── Source information
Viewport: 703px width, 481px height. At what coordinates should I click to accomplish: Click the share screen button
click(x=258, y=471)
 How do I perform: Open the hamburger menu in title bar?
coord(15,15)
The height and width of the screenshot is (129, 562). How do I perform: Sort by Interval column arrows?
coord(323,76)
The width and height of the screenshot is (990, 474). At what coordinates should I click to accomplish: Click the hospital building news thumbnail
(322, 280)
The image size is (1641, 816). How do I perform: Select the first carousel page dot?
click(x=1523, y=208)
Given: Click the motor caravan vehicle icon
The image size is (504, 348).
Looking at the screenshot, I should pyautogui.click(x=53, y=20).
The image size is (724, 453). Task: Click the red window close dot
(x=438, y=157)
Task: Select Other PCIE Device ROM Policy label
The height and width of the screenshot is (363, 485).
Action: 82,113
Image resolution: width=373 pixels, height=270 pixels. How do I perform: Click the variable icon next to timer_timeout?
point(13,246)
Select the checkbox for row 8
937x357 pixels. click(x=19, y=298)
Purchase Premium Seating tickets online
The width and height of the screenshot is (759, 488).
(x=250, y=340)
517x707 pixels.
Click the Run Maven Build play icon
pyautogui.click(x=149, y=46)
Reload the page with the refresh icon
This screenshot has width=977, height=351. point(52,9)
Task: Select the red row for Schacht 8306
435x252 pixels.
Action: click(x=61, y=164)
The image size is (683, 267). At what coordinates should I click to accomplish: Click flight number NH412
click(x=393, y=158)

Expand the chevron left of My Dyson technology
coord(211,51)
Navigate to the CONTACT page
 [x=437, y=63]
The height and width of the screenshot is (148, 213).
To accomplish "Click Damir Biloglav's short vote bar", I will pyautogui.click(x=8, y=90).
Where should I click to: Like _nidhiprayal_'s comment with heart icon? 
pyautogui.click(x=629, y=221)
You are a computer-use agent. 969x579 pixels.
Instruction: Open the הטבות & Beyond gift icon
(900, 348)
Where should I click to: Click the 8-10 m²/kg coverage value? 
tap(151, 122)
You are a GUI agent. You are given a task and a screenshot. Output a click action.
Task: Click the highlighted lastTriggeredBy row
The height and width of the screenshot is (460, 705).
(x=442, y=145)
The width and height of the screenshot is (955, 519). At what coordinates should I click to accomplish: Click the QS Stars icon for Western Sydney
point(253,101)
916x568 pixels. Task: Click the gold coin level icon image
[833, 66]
────
• _What you will do_: Repeat all of the records above exactly as they appear.

• _Task answer_:
Viewport: 703px width, 481px height. At what coordinates should I click to accomplish: Click the share screen button
click(x=258, y=471)
 How do I perform: Open the hamburger menu in title bar?
coord(15,15)
The height and width of the screenshot is (129, 562). How do I perform: Sort by Interval column arrows?
coord(323,76)
The width and height of the screenshot is (990, 474). At what coordinates should I click to accomplish: Click the hospital building news thumbnail
(322, 280)
The image size is (1641, 816). How do I perform: Select the first carousel page dot?
click(x=1523, y=208)
Given: Click the motor caravan vehicle icon
The image size is (504, 348).
Looking at the screenshot, I should pyautogui.click(x=53, y=20).
The image size is (724, 453). Task: Click the red window close dot
(x=438, y=157)
Task: Select Other PCIE Device ROM Policy label
The height and width of the screenshot is (363, 485).
Action: 82,113
Image resolution: width=373 pixels, height=270 pixels. How do I perform: Click the variable icon next to timer_timeout?
point(13,246)
Select the checkbox for row 8
937x357 pixels. click(x=19, y=298)
Purchase Premium Seating tickets online
The width and height of the screenshot is (759, 488).
(x=250, y=340)
517x707 pixels.
Click the Run Maven Build play icon
pyautogui.click(x=149, y=46)
Reload the page with the refresh icon
This screenshot has width=977, height=351. point(52,9)
Task: Select the red row for Schacht 8306
435x252 pixels.
Action: click(x=61, y=164)
The image size is (683, 267). At what coordinates should I click to accomplish: Click flight number NH412
click(x=393, y=158)

Expand the chevron left of My Dyson technology
coord(211,51)
Navigate to the CONTACT page
 [x=437, y=63]
The height and width of the screenshot is (148, 213).
To accomplish "Click Damir Biloglav's short vote bar", I will pyautogui.click(x=8, y=90).
Where should I click to: Like _nidhiprayal_'s comment with heart icon? 
pyautogui.click(x=629, y=221)
You are a computer-use agent. 969x579 pixels.
Instruction: Open the הטבות & Beyond gift icon
(900, 348)
Where should I click to: Click the 8-10 m²/kg coverage value? 
tap(151, 122)
You are a GUI agent. You are given a task and a screenshot. Output a click action.
Task: Click the highlighted lastTriggeredBy row
The height and width of the screenshot is (460, 705).
(x=442, y=145)
The width and height of the screenshot is (955, 519). At what coordinates should I click to accomplish: Click the QS Stars icon for Western Sydney
point(253,101)
916x568 pixels. Task: Click the gold coin level icon image
[833, 66]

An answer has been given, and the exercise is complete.